Von Dietmar Bartsch, erschienen in Clara, Ausgabe 26,

Thüringen hat eine Bundesratsinitiative für einen gesetzlichen Mindestlohn gestartet. Doch die SPD schweigt in der Debatte und verweist den Gesetzentwurf in die Ausschüsse des Bundesrats

Im September hat der Bundesrat erneut über einen Gesetzentwurf zur Festsetzung eines Mindestlohns diskutiert. Die Initiative stammt aus Thüringen, wo CDU und SPD regieren. Das Land Brandenburg, das von SPD und DIE LINKE geführt wird, hatte sich dem Antrag angeschlossen.

Dietmar Bartsch, stellvertretender Vorsitzender der Fraktion DIE LINKE, begrüßte die Bundesratsinitiative. Sie sei hilfreich, "weil sie das Thema des gesetzlichen Mindestlohns wieder auf die Tagesordnung des Bundestags" setzen könne. Entscheidet sich nämlich die Mehrheit im Bundesrat für einen gesetzlichen Mindestlohn, muss der Deutsche Bundestag über diesen Antrag abschließend abstimmen.

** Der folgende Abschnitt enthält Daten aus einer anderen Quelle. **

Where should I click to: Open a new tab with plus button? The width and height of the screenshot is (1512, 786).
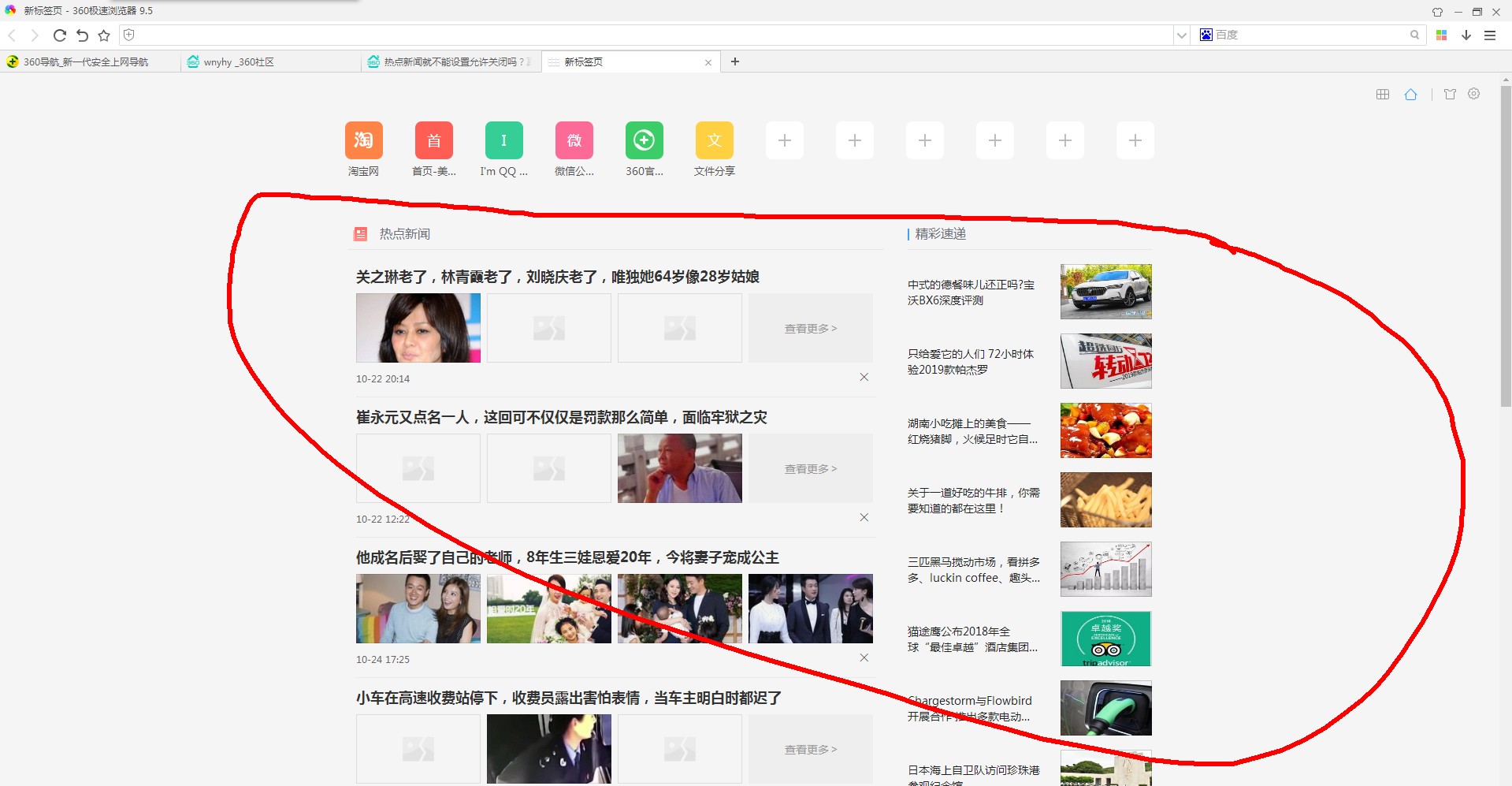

Im Bundesrat begründete die thüringische Ministerpräsidentin Christine Lieberknecht (CDU) den Gesetzentwurf. Es gebe Handlungsbedarf, "wenn Menschen in großer Zahl von ihrer Hände Arbeit in Vollzeit nicht leben können". Tatsächlich wächst der Niedriglohnsektor in Deutschland: Mehr als 20 Prozent der Beschäftigten sind davon betroffen, insgesamt mehr als 7,9 Millionen Menschen (siehe Grafiken).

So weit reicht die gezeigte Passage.